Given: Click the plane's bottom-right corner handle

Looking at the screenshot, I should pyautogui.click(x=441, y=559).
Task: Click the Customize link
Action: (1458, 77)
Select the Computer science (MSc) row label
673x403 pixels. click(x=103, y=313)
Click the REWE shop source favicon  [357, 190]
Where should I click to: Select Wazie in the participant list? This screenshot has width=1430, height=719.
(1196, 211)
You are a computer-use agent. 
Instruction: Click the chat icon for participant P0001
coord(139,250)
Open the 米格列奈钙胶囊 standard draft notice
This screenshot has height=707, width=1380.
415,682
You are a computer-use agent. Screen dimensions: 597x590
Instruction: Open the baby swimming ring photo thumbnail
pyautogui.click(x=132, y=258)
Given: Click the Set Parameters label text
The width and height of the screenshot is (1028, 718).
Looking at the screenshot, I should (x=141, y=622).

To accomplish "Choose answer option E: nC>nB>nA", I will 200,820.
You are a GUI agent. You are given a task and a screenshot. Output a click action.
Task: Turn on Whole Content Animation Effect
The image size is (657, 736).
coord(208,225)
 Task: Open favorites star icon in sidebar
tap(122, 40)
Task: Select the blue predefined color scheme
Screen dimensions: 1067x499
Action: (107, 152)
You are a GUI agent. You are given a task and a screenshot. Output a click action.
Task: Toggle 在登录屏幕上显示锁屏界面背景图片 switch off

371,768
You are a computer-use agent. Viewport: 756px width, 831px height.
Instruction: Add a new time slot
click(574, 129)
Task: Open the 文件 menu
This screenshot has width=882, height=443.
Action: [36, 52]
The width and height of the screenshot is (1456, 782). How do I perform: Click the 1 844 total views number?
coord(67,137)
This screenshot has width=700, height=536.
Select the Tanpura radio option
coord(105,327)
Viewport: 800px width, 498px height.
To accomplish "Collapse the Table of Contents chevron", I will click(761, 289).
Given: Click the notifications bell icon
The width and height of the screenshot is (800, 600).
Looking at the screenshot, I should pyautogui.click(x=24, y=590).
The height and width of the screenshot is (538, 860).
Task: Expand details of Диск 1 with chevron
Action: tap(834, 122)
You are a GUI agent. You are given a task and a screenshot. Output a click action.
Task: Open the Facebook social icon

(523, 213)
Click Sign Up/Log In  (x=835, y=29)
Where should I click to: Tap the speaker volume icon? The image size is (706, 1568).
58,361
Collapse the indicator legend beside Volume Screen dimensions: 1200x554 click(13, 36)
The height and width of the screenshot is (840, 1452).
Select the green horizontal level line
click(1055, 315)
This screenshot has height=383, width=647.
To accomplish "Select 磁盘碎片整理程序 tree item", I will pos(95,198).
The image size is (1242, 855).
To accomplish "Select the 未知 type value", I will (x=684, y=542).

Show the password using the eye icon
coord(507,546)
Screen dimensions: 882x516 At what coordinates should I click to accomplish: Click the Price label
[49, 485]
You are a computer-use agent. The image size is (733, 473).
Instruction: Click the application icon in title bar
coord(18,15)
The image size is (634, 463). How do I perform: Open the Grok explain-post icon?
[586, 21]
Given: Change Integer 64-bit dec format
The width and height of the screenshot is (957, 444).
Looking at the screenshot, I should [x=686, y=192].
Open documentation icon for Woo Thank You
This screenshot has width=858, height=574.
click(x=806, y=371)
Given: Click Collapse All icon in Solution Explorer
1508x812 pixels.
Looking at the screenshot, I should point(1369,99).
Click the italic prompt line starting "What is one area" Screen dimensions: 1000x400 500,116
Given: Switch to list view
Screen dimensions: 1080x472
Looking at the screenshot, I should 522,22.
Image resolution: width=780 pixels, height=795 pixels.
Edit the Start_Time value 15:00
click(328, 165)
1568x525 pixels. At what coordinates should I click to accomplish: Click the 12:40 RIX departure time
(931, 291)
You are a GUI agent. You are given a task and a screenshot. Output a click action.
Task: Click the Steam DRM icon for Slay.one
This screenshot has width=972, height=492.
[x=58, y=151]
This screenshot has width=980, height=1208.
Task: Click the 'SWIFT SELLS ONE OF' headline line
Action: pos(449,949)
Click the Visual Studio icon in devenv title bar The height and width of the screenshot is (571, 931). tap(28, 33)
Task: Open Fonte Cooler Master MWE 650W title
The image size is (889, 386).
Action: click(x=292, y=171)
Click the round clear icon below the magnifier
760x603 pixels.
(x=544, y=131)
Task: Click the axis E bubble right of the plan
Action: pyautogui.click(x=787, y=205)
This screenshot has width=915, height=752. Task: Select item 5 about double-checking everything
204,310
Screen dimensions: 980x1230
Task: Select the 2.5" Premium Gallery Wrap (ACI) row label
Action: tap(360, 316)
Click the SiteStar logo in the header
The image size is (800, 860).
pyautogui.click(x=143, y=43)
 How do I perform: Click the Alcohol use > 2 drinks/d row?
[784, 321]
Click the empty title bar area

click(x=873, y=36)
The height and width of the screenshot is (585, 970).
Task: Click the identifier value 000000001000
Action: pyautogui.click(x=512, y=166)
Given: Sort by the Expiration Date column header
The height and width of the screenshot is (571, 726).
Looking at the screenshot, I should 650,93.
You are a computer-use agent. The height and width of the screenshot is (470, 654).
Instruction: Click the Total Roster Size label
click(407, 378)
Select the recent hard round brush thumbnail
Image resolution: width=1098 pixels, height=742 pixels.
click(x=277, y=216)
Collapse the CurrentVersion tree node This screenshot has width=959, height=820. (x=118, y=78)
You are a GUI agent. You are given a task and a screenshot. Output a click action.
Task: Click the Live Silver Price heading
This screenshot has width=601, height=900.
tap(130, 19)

:::::

**Task objective**
Here the output must be the lines above from the line with "This screenshot has width=882, height=443." to the line with "Given: Change Integer 64-bit dec format", both included, duplicated word for word and nothing else.

**Result of the exercise**
This screenshot has width=882, height=443.
Action: [36, 52]
The width and height of the screenshot is (1456, 782). How do I perform: Click the 1 844 total views number?
coord(67,137)
This screenshot has width=700, height=536.
Select the Tanpura radio option
coord(105,327)
Viewport: 800px width, 498px height.
To accomplish "Collapse the Table of Contents chevron", I will click(761, 289).
Given: Click the notifications bell icon
The width and height of the screenshot is (800, 600).
Looking at the screenshot, I should pyautogui.click(x=24, y=590).
The height and width of the screenshot is (538, 860).
Task: Expand details of Диск 1 with chevron
Action: tap(834, 122)
You are a GUI agent. You are given a task and a screenshot. Output a click action.
Task: Open the Facebook social icon

(523, 213)
Click Sign Up/Log In  (x=835, y=29)
Where should I click to: Tap the speaker volume icon? The image size is (706, 1568).
58,361
Collapse the indicator legend beside Volume Screen dimensions: 1200x554 click(13, 36)
The height and width of the screenshot is (840, 1452).
Select the green horizontal level line
click(1055, 315)
This screenshot has height=383, width=647.
To accomplish "Select 磁盘碎片整理程序 tree item", I will pos(95,198).
The image size is (1242, 855).
To accomplish "Select the 未知 type value", I will (x=684, y=542).

Show the password using the eye icon
coord(507,546)
Screen dimensions: 882x516 At what coordinates should I click to accomplish: Click the Price label
[49, 485]
You are a computer-use agent. The image size is (733, 473).
Instruction: Click the application icon in title bar
coord(18,15)
The image size is (634, 463). How do I perform: Open the Grok explain-post icon?
[586, 21]
Given: Change Integer 64-bit dec format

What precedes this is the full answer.